# Information provided
****************************************
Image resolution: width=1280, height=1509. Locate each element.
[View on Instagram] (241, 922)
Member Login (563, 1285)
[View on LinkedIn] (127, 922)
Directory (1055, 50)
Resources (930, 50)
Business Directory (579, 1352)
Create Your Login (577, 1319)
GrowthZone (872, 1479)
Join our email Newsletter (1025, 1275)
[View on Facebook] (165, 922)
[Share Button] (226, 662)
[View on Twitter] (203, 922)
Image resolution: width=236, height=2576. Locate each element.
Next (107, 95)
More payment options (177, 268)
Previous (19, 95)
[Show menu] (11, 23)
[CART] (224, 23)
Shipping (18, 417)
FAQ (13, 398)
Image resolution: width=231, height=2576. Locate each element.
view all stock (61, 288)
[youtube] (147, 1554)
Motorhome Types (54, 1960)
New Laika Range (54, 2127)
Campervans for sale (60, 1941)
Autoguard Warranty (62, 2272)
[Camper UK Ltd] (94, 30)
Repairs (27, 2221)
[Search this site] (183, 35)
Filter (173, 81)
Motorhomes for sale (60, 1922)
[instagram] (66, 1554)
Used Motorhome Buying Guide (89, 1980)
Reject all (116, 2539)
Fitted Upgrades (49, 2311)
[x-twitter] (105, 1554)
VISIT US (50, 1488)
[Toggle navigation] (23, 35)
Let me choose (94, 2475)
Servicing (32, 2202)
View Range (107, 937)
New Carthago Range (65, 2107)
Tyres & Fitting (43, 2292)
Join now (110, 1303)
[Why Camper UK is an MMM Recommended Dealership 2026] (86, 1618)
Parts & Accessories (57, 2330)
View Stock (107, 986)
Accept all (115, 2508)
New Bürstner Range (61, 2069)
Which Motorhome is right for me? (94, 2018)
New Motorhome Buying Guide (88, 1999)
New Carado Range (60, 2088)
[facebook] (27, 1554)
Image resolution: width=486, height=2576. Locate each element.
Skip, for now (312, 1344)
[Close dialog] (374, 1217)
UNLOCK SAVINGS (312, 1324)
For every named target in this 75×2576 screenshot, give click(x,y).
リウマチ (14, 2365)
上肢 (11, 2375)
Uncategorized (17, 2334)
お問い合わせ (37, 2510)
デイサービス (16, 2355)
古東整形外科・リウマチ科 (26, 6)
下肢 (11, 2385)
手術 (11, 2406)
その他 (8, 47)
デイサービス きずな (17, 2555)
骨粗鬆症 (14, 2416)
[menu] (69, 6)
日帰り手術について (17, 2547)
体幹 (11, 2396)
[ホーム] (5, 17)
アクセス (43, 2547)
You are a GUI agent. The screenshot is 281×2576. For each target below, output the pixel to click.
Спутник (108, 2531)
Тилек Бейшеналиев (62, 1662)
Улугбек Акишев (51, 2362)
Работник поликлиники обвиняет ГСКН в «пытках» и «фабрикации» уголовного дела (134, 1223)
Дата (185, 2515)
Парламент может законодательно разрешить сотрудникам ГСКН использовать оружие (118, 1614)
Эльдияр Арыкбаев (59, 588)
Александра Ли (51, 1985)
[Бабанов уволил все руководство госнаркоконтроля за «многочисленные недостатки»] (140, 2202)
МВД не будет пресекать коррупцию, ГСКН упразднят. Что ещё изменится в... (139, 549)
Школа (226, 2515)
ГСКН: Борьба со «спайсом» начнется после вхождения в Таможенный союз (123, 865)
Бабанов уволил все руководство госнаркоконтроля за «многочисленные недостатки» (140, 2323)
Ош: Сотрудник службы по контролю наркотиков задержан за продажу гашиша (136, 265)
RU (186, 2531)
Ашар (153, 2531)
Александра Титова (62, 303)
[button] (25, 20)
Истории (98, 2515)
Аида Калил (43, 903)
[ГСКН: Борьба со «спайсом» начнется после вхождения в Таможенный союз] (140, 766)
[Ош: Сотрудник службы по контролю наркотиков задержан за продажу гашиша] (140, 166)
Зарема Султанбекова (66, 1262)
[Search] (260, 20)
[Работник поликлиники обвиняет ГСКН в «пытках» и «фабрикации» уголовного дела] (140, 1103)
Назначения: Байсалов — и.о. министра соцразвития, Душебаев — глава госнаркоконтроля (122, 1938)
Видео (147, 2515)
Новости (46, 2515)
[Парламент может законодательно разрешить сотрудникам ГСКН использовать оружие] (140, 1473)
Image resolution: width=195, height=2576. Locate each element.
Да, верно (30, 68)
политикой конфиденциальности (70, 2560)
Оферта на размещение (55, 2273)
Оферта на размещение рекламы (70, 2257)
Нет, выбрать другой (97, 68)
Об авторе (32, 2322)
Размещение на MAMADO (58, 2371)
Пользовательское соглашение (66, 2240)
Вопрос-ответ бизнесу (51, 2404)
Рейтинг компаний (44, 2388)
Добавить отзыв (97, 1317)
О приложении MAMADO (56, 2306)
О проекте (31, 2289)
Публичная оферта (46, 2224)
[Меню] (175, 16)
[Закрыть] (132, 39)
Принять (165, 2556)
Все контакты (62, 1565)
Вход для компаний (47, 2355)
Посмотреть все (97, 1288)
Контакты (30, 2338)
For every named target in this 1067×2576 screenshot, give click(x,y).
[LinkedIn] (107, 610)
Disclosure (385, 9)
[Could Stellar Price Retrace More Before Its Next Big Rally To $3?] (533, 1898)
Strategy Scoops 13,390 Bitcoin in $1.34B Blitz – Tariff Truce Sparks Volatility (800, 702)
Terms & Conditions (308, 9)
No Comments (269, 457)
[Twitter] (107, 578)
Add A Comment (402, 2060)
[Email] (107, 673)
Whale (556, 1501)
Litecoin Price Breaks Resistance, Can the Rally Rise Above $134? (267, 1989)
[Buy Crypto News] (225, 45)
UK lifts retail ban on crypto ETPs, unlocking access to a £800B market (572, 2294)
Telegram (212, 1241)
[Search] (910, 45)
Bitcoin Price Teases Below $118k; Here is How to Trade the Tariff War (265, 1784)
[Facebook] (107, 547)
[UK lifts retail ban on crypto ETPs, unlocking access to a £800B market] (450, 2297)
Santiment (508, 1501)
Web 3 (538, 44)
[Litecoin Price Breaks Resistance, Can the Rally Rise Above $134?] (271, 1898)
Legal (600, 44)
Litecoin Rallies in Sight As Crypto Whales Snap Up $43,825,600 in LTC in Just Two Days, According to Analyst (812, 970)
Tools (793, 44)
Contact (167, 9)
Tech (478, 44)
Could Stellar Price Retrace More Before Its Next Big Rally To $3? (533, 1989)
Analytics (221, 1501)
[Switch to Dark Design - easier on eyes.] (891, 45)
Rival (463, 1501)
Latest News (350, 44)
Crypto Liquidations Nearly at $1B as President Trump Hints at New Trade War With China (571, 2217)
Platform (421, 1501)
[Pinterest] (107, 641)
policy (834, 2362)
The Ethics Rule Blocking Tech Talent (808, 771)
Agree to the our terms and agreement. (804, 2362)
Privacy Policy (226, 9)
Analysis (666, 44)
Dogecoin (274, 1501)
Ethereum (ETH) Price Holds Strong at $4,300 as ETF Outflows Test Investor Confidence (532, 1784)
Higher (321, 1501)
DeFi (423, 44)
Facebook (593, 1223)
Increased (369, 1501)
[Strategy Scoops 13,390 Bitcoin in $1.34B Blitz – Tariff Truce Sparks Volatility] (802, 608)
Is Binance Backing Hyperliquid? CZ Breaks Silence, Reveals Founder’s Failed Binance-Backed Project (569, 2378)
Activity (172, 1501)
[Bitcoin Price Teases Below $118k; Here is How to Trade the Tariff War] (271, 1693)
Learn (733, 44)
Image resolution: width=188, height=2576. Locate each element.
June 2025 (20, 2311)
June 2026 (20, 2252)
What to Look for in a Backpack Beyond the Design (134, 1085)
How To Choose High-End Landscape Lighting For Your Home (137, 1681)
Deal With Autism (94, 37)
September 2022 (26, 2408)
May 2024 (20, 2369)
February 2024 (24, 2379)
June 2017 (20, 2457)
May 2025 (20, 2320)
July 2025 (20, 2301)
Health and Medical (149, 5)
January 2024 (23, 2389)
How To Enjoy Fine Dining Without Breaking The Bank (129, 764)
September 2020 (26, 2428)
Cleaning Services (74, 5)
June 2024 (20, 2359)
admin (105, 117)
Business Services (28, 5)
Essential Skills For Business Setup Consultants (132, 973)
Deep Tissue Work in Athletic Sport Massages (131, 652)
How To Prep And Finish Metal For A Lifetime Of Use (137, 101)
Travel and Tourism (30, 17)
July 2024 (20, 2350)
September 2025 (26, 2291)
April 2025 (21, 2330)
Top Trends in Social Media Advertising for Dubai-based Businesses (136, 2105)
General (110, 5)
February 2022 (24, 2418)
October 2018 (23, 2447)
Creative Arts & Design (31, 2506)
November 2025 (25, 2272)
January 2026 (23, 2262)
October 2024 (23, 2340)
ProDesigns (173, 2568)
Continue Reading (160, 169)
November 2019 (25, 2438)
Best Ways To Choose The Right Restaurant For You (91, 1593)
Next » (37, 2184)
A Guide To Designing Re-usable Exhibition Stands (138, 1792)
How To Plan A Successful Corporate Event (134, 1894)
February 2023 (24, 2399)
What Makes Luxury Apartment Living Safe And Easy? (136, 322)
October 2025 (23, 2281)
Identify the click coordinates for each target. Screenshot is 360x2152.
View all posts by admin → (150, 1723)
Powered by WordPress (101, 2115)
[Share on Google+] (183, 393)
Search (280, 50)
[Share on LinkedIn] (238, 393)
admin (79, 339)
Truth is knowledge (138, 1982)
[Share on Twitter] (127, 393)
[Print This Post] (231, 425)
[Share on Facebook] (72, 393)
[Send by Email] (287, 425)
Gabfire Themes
****************************************
# Your instructions
Which lines run from the one holding "Школа (226, 2515)" through the one holding "[ГСКН: Борьба со" in the records above? Repeat them exactly, both included, and nothing more.

# Answer to the exercise
Школа (226, 2515)
ГСКН: Борьба со «спайсом» начнется после вхождения в Таможенный союз (123, 865)
Бабанов уволил все руководство госнаркоконтроля за «многочисленные недостатки» (140, 2323)
Ош: Сотрудник службы по контролю наркотиков задержан за продажу гашиша (136, 265)
RU (186, 2531)
Ашар (153, 2531)
Александра Титова (62, 303)
[button] (25, 20)
Истории (98, 2515)
Аида Калил (43, 903)
[ГСКН: Борьба со «спайсом» начнется после вхождения в Таможенный союз] (140, 766)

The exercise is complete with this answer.